Outdoor by ISPO to letnia odsłona dobrze znanej w świecie sportowym imprezy targowej ISPO, która co roku przyciąga kilkadziesiąt (!) tysięcy odwiedzających. Wydarzenie Outdoor by ISPO koncentruje się wokół zyskującego na popularności trendu związanego z potrzebą aktywnego przebywania na łonie natury. Chodzi o wszelką aktywność fizyczną na zewnątrz – od spacerów po lesie, przez wspinaczkę wysokogórską aż po rowery, kajaki i nocowanie w pięknych okolicznościach przyrody. Czy takie targi mają coś do zaoferowania naszej branży? Czego można się z nich dowiedzieć i nauczyć?

Jest moc i energia

Trzeba szczerze przyznać, że w porównaniu z największymi nawet imprezami bieliźnianymi Outdoor by ISPO są ogromne. Podczas tegorocznej edycji w dziewięciu halach prezentowało się ponad dwa tysiące marek, a liczba odwiedzających szacowana jest na ponad dwadzieścia tysięcy gości. Wielkość i rozmach imprezy naprawdę robią wrażenie, pokazując tym samym, jak duży potencjał ma outdoorowa nisza i jakie budzi zainteresowanie. Być może także bieliznę można byłoby wypromować jako „gorącą” branżę, wpisującą się w aktualne potrzeby i wartości? Z pewnością ma ku temu potencjał!
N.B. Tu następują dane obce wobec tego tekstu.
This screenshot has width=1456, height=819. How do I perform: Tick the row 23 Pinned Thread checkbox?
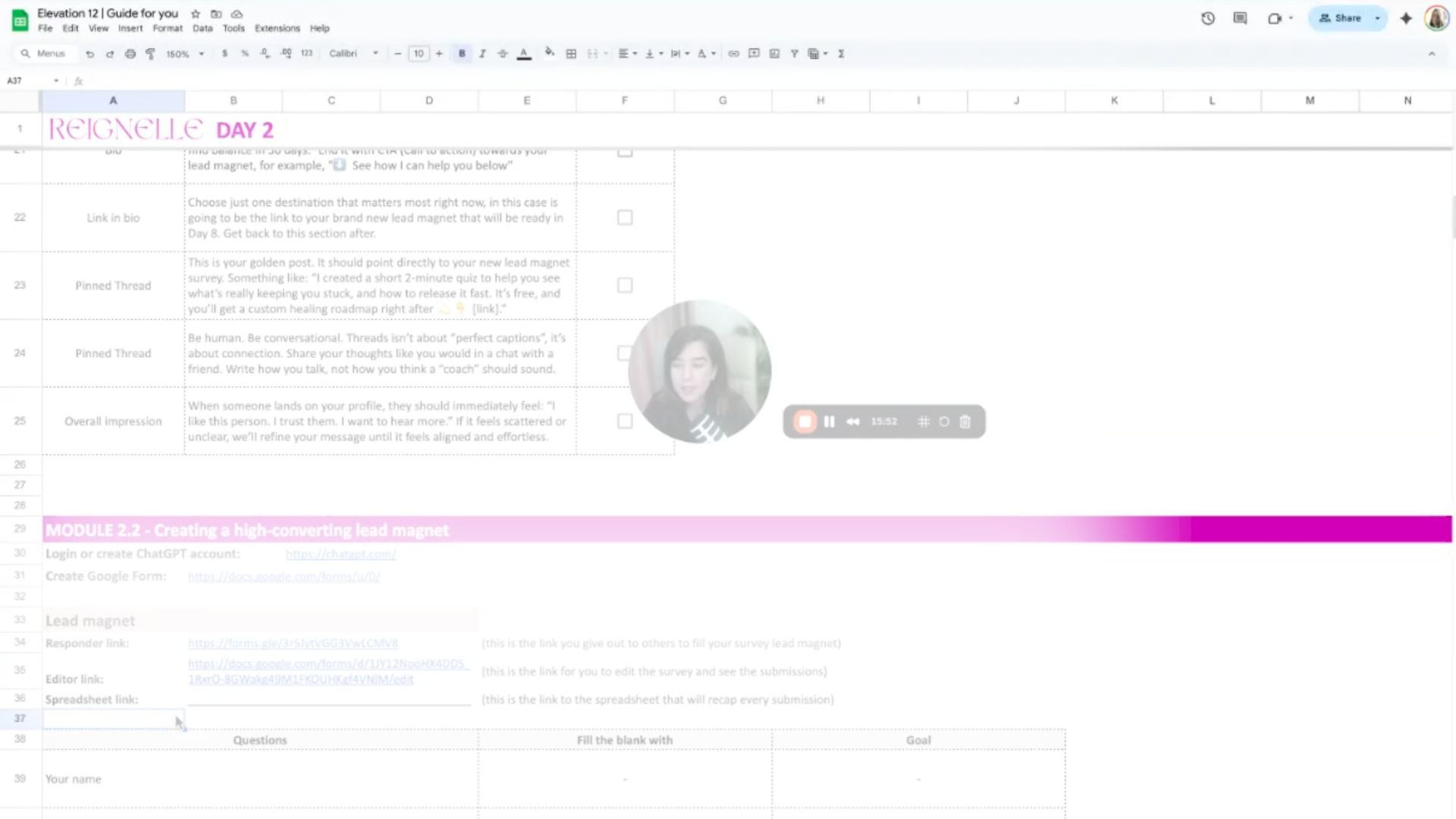[624, 285]
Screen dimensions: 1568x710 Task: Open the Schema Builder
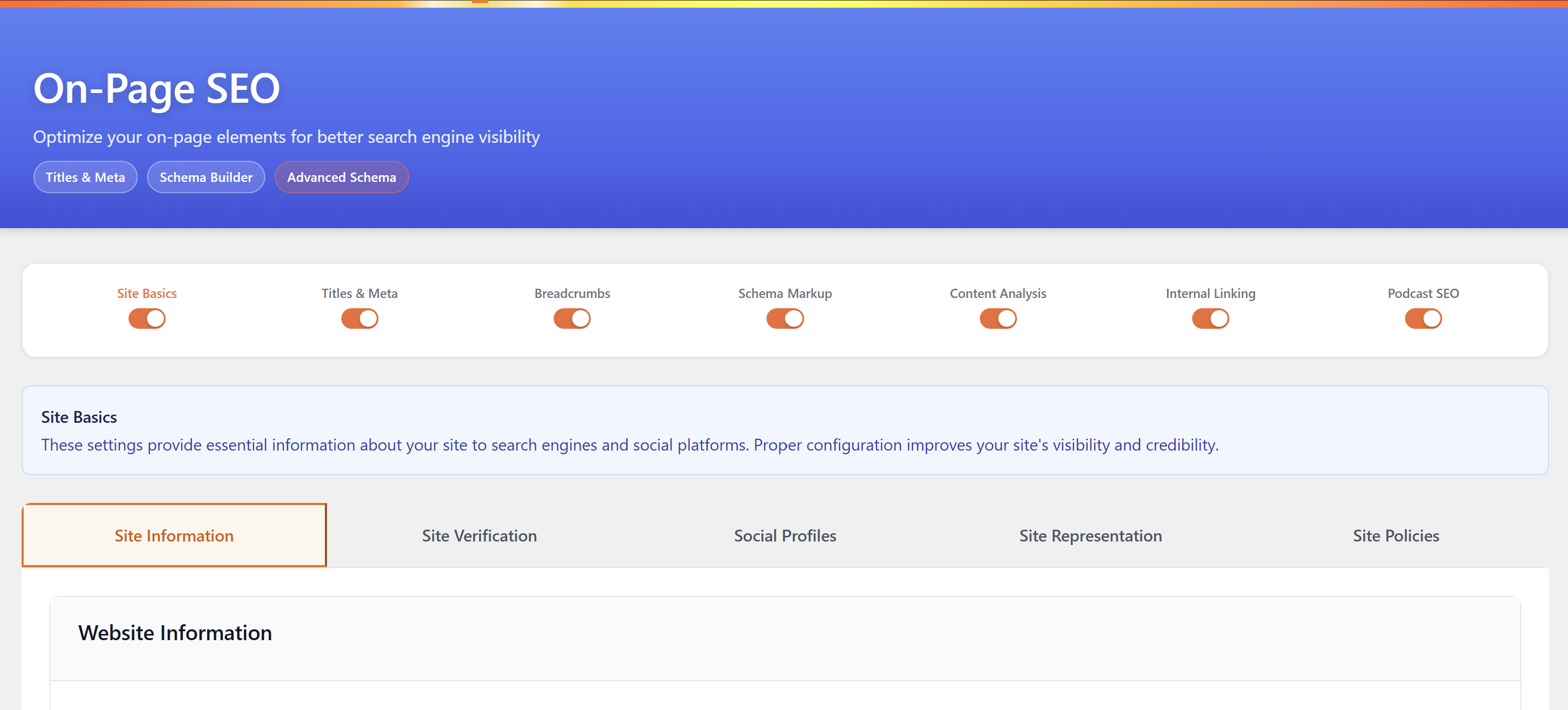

Trendy i innowacje, czyli w służbie naszym potrzebom

Szybki rzut oka po stoiskach pozwolił z kolei na refleksję, że branża sportowa, jak żadna inna, podąża za trendami i bardzo szybko dostosowuje się do potrzeb i oczekiwań swoich klientów i klientek. Po prezentowanych kolekcjach widać było, że najnowsze stylistyczne tendencje projektanci maja w małymi palcu i zręcznie żonglują motywami, począwszy od kosmicznych nadruków przez ascetyczne i minimalistyczne formy aż po stylistykę nawiązującą do lat 80 i 90. i strojów bohaterów kultowego serialu Stranger Things. Duży nacisk kładziony jest na poszukiwanie coraz lepszych, bardziej zaawansowanych materiałów, które zmieniają nie tylko funkcjonalność sportowej odzieży, ale i komfort użytkowania. Marki chętnie wchodzą we współpracę z dostawcami surowców, by rozwiązywać realne problemy swoich klientów. Mam wrażenie że branża bieliźniana mogłaby częściej korzystać z nowoczesnych rozwiązań, eksperymentować z zaawansowanymi technologicznie materiałami i odważniej wprowadzać je do swoich kolekcji (oczywiście zdaję sobie sprawę, że budżety bieliźnianych firm nie pozwalają na taki rozmach, jak w przypadku firm sportowych i np. prowadzenie własnych badań nad technologicznymi innowacjami) .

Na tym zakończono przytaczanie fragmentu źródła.